[Pandas-dev] Pandas Sprint Recap

Wed Jul 18 13:30:01 EDT 2018

> These are certainly not mutually exclusive options -- there is room for packages that provide all of these data models (simple dataframes like R, indexed dataframes like pandas, N-D labeled arrays like xarray, and even N-D arrays without labels like NumPy). I do hope that one day all of them can share the same foundation -- that would have major benefits for the ecosystem.

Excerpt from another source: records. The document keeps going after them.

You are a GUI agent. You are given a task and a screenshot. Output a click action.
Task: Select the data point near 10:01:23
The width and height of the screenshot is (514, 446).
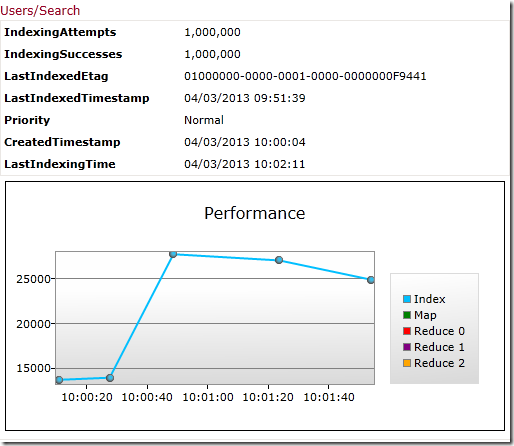(279, 260)
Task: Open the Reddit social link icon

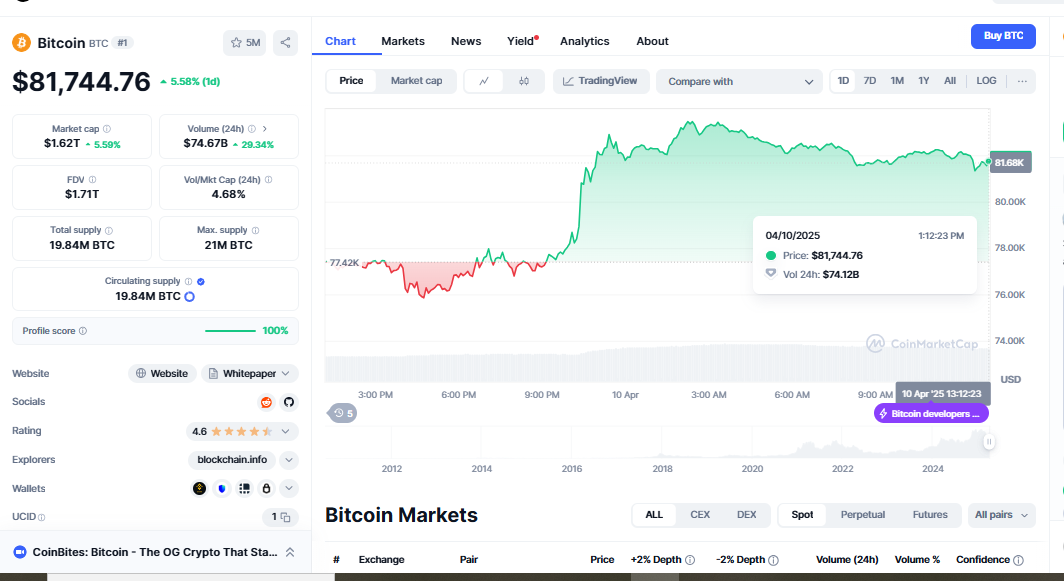Action: click(267, 402)
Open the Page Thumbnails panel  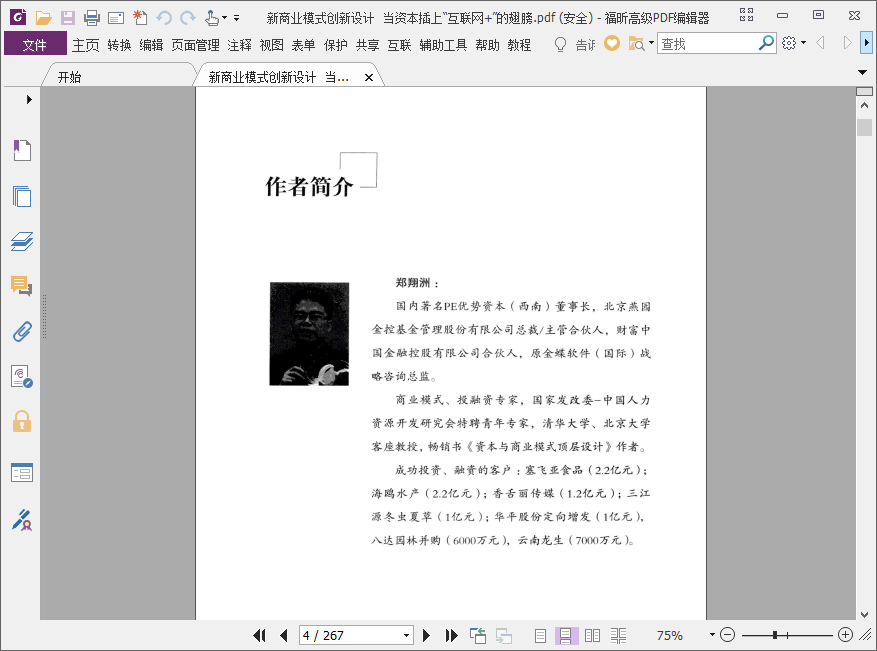pyautogui.click(x=22, y=196)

On this subject -- one of the objectives of the next years is to
enable dplyr / tidyverse expressions to run atop Arrow-based data
frames (in addition to R's native data frames). While this will
require some type coercion in some cases (for strings, non-numeric
data) the net benefits in terms of SIMD / parallelization /
out-of-core computing should be well worth it. The tidyverse
developers have created much cleaner boundaries between the expression
/ API semantics and the implementation details than we have, and this
has all happened in the last 5 years.

On Wed, Jul 18, 2018 at 1:16 PM, Stephan Hoyer <shoyer at gmail.com> wrote:
> On Wed, Jul 18, 2018 at 12:23 AM Pietro Battiston <me at pietrobattiston.it>
> wrote:
>>
>> > The data model I'd like to work with in the future for most use-cases
>> > involving tabular data is something closer to:
>> >
>> > DataFrame:
>> > - data: OrderedDict[str, Array]
>> > - indexes: OrderedDict[str, Index]
>> >
>> > Conveniently, this looks very similar to the data model of Arrow or
>> > R. Optional indexes would provide fast reverse lookup for some subset
>> > of dataframe columns.
>>
>> How is this different (API-wise) from a list of (same lenght, I assume)
>> Series?
>
>
> It does sound very similar to me -- the DataFrame just provides a nice way
> to do collective operations.
>
>> See above, we have lost N-dimensional arrays (with N=3 or 4) but
>> luckily not the concept of N-features data.
>> I can't even think of retrieving data with pandaSDMX without MultiIndex
>> columns, let alone manipulate it in any way.
>> ...
>>
>> But then, even if we decided that we are not good programmers enough to
>> implement this cleanly, even the solution of storing stuff as single
>> arrays but leaving the API (e.g. .columns as Index) as it is is
>> superior to the DataFrame being a mere collection of (same length)
>> Series.
>
>
> To be entirely clear, I'm only speaking for myself -- not Wes or the entire
> pandas development team. I wasn't even at the sprint!
>
> I certainly find stacking/unstacking useful, but it is isn't the only way to
> manipulate multi-dimensional tabular data. I do think R's tidyverse shows an
> alternative viable path. Without having used it extensively, it appears to
> be more consistent and easier to use than pandas.
>
> For multi-dimensional data analysis, these days I generally prefer to use
> xarray (disclaimer: my project) instead of a pandas.MultiIndex. I find it
> more satisfying to have indexed N-D arrays (in an xarray.Dataset) rather
> than indexed 2D dataframes. The way that pandas.DataFrame uses an Index for
> both row and column labels makes it in some ways similar to the fixed 2D
> numpy.matrix, which personally I find less useful. It also makes all pandas
> operations more complex to implement than those on index-free "simple"
> dataframes.
>
> These are certainly not mutually exclusive options -- there is room for
> packages that provide all of these data models (simple dataframes like R,
> indexed dataframes like pandas, N-D labeled arrays like xarray, and even N-D
> arrays without labels like NumPy). I do hope that one day all of them can
> share the same foundation -- that would have major benefits for the
> ecosystem.